74. The protective article according to claim 71,

wherein the UHMW-PE individual filaments have at least substantially identical titers to one another, wherein the deviation of the respective titers from one another is at most 10%.

75. The protective article according to claim 71,

wherein the UHMW-PE individual filaments are formed at least substantially entirely of UHMW-PE.

76. The protective article according claim 71,

wherein the UHMW-PE multifilament yarn has in the Z-direction or in the S-direction a yarn twist in the range of 65 T/m to 120 T/m.

77. The protective article according to claim 71,

wherein the UHMW-PE multifilament yarn has in the Z-direction or in the S-direction a yarn twist in the range of 70 T/m to 100 T/m.

78. The protective article according to claim 71,

wherein the UHMW-PE multifilament yarn has in the Z-direction or in the S-direction a yarn twist in the range of 75 T/m to 90 T/m.

79. The protective article according to claim 71,

wherein the UHMW-PE multifilament yarn has a titer in the range from 155 dtex to 450 dtex.

80. The protective article according to claim 71,

wherein the UHMW-PE multifilament yarn has a titre (fineness, yarn fineness) in the range from 180 dtex to 350 dtex.

81. The protective article according to claim 71,

wherein the sheet material or the yarn system is in the form of a textile knitted fabric, wherein the sheet material or the yarn system has a plurality of stitches on the one hand and optionally at least one binding element different therefrom on the other hand;

wherein the binding element is selected from the group of handle, float, weft, partial weft and standing thread; and

wherein the binding element is of a handle or a float (floatation); and

wherein the binding element is formed from the UHMW-PE multifilament yarn and a separate UHMW-PE multifilament yarn different from the UHMW-PE multifilament yarn.

82. The protective article according to claim 71,

wherein the sheet material comprises a number of mesh sticks (mesh sticks/cm) in the range of 2 to 25 mesh sticks/cm.

83. The protective article according to claim 71,

wherein the sheet material comprises a number of stitch rows in the range from 2 to 40 stitch rows/cm.

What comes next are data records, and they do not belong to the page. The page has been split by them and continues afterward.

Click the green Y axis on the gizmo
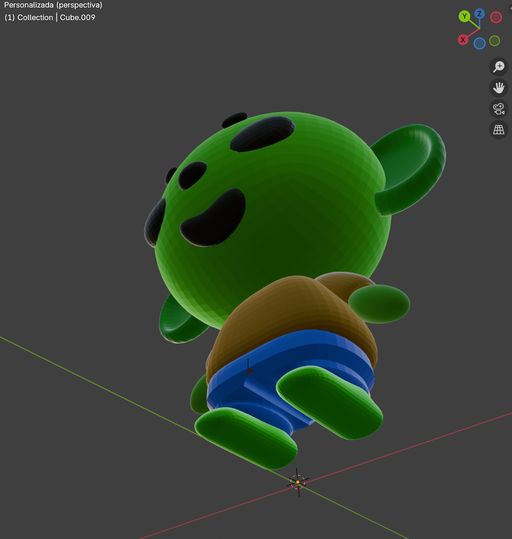The width and height of the screenshot is (512, 539). (465, 16)
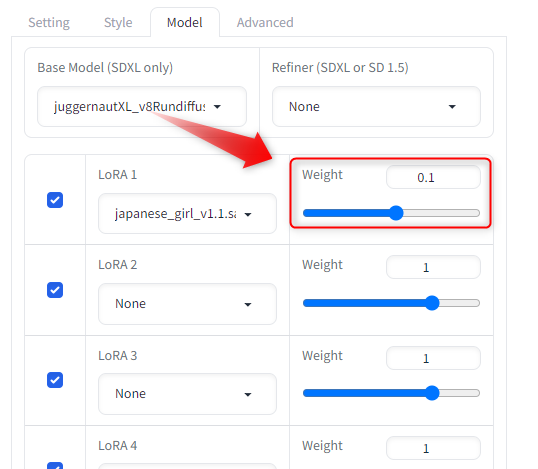The image size is (538, 469).
Task: Select the LoRA 3 weight number field
Action: 433,358
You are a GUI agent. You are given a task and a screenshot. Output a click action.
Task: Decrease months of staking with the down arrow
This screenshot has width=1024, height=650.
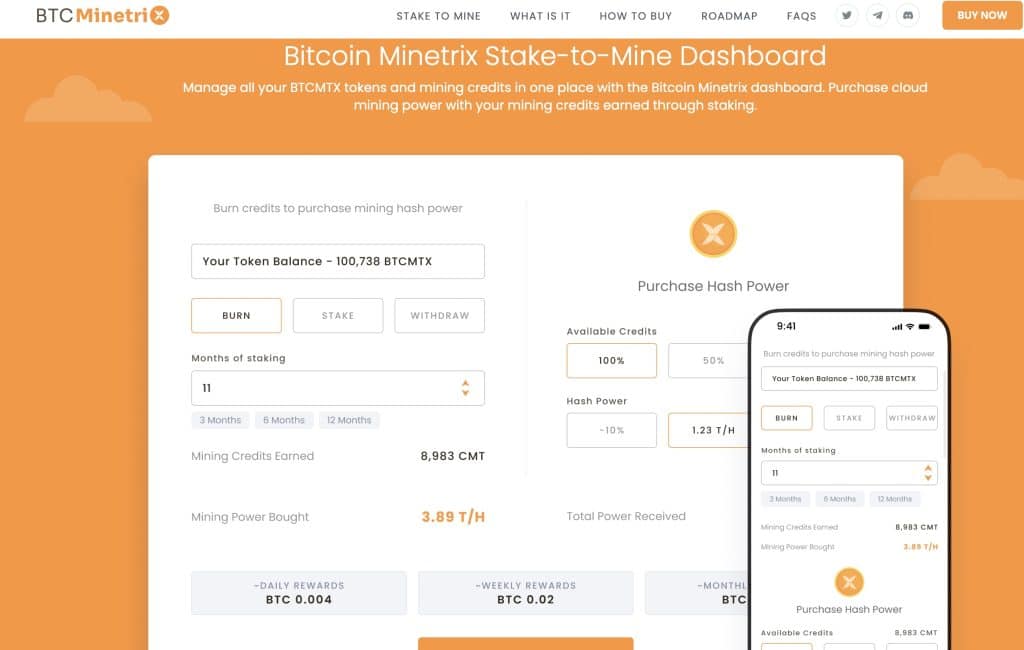(x=466, y=392)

84. The protective article according to claim 71,

wherein the sheet material has a shatter or ballistic protection value V₅₀in a range from 185 m/s to 900 m/s.

85. The protective article according to claim 71,

wherein the sheet material is provided with a hydrophilic finish or has been subjected to hydrophilization using at least one hydrophilizing agent;

wherein the hydrophilizing agent is selected from the group of (i) polymers based on at least one unsaturated carboxylic acid, in particular polymers based on at least one unsaturated C3-C 6-carboxylic acid, (ii) copolymers of acrylic acid and/or methacrylic acid and comonomers, (iii) alkoxylation products, (iv) modified fluoropolymers, and (v) mixtures or combinations thereof.

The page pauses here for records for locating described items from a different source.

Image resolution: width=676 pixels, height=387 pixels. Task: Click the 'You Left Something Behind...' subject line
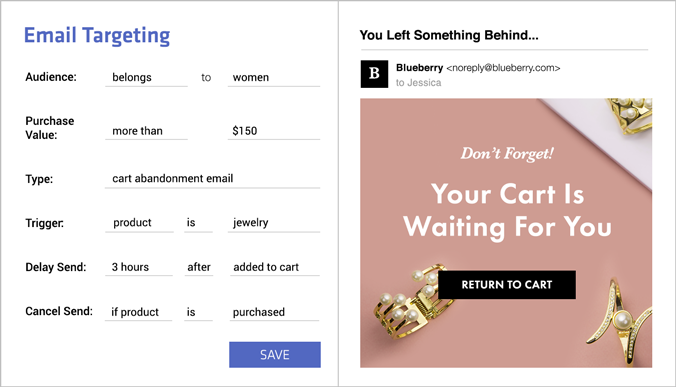coord(449,35)
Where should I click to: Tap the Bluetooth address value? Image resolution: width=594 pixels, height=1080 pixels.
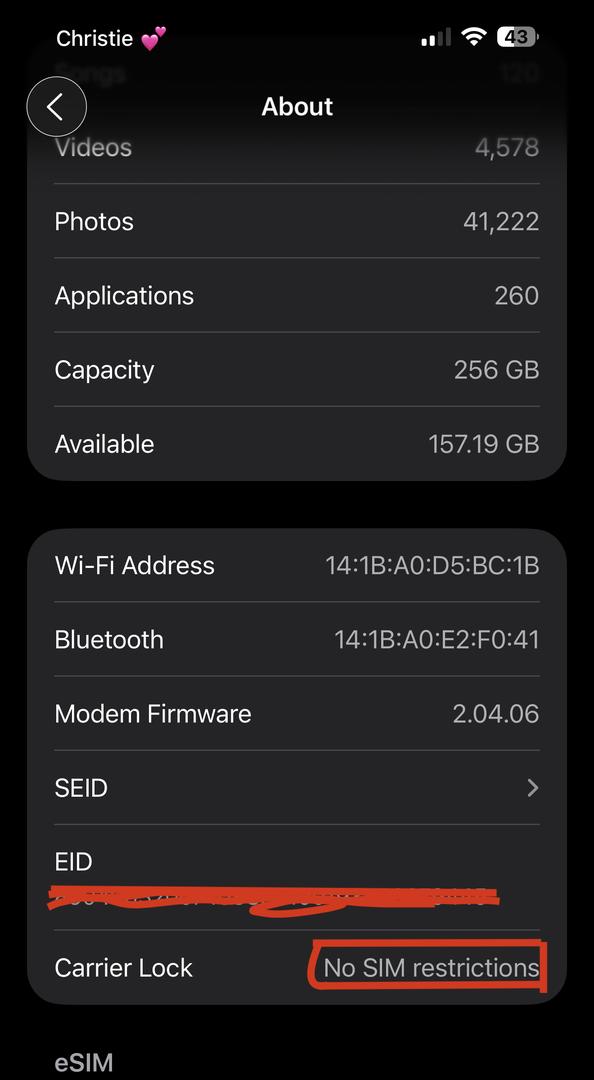click(437, 640)
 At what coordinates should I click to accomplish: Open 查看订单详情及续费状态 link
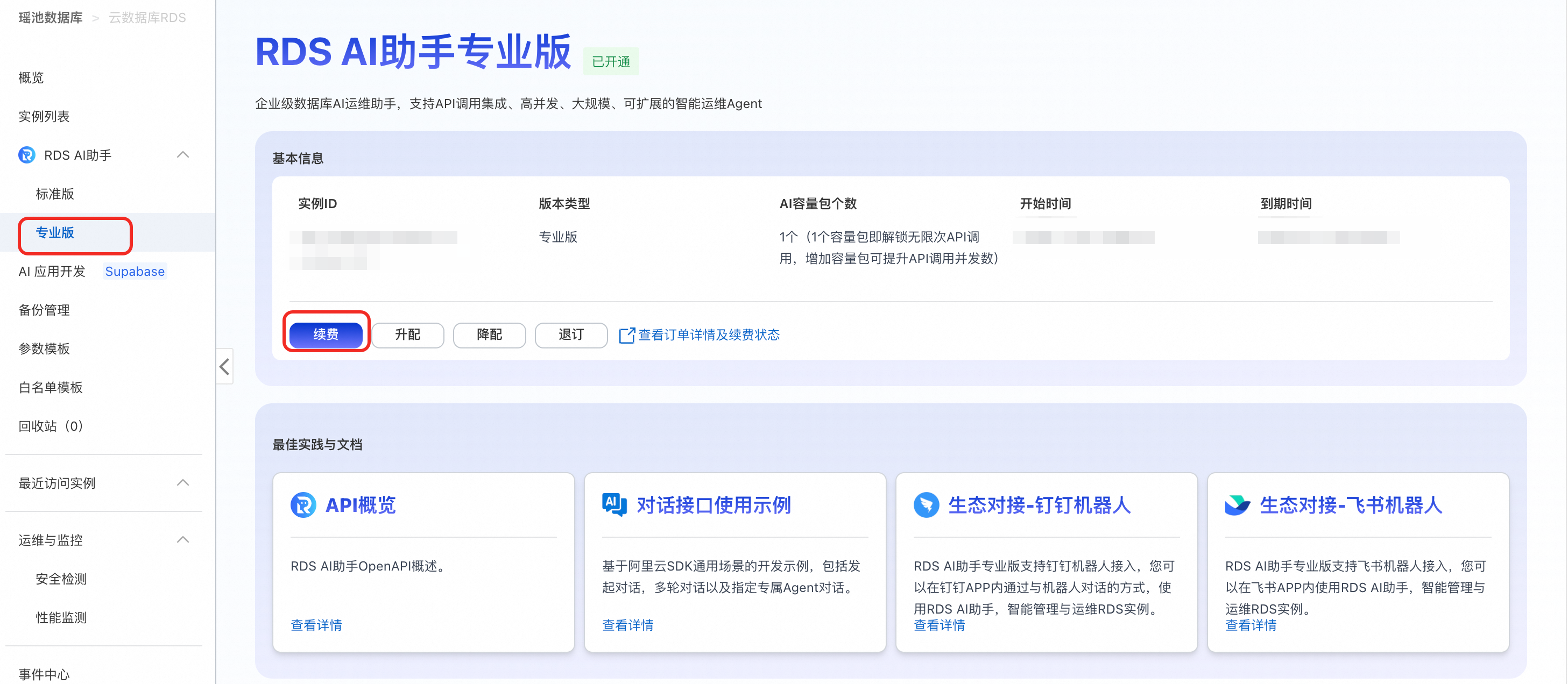[x=708, y=334]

86. The protective article according to claim 71,

wherein the protective article further comprises a textile material;

wherein the sheet material is joined with the textile material.

87. The protective article according to claim 86,

wherein the sheet material and the textile material are arranged in a common plane; and

wherein the sheet material and the textile material are each joined to one another at the edges by means of sewing, welding, gluing or the like.

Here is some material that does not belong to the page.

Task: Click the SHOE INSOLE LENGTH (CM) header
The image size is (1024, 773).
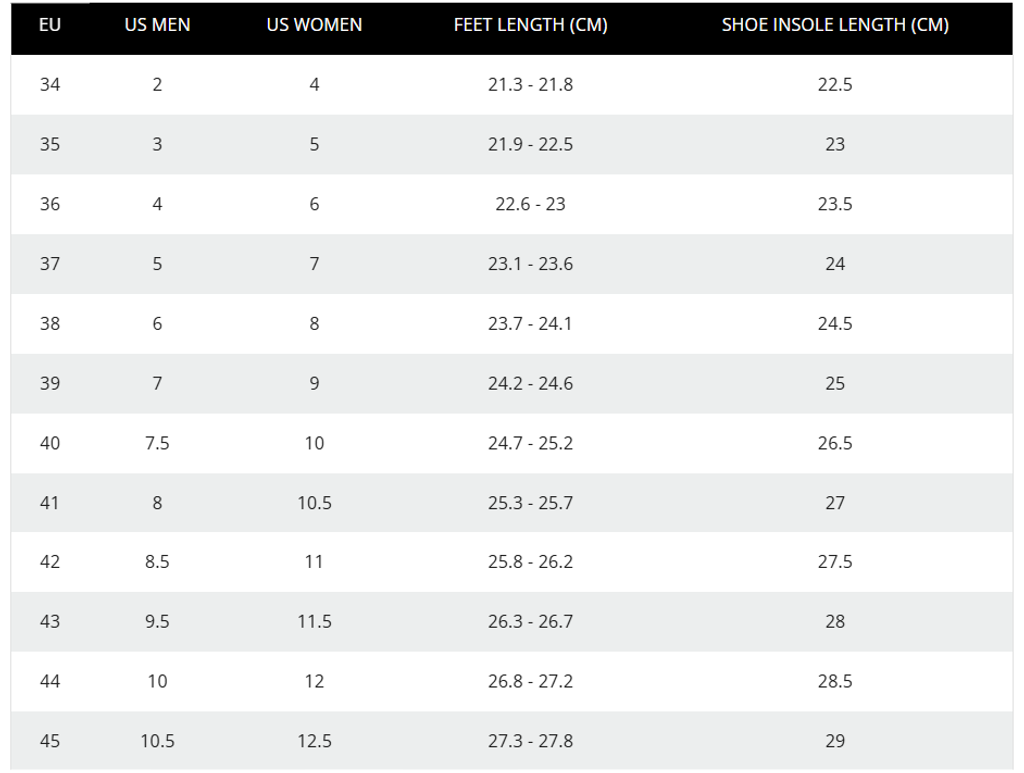Action: pos(835,26)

88. The protective article according to claim 86,

wherein the sheet material and the textile material are arranged in different planes and on top of each other; and

wherein the sheet material and the textile material are loosely arranged with respect to one another or are joined to one another.

89. The protective article according to claim 71,

wherein the textile material is gas-permeable; and

wherein the textile material is in the form of knitted fabric; and

wherein the protective article is additionally equipped with an adsorbent chemical toxic or warfare agents in the form of activated carbon particles in grain form or spherical form, wherein the adsorbent is fixed to the sheet material by means of an adhesive which is applied in a point-like manner.

90. A method for providing and increasing splinter, puncture and cut protection in protective articles in form of protective clothing for the military or civilian sector,

wherein the method comprises the step of using a protective article according to claim 71.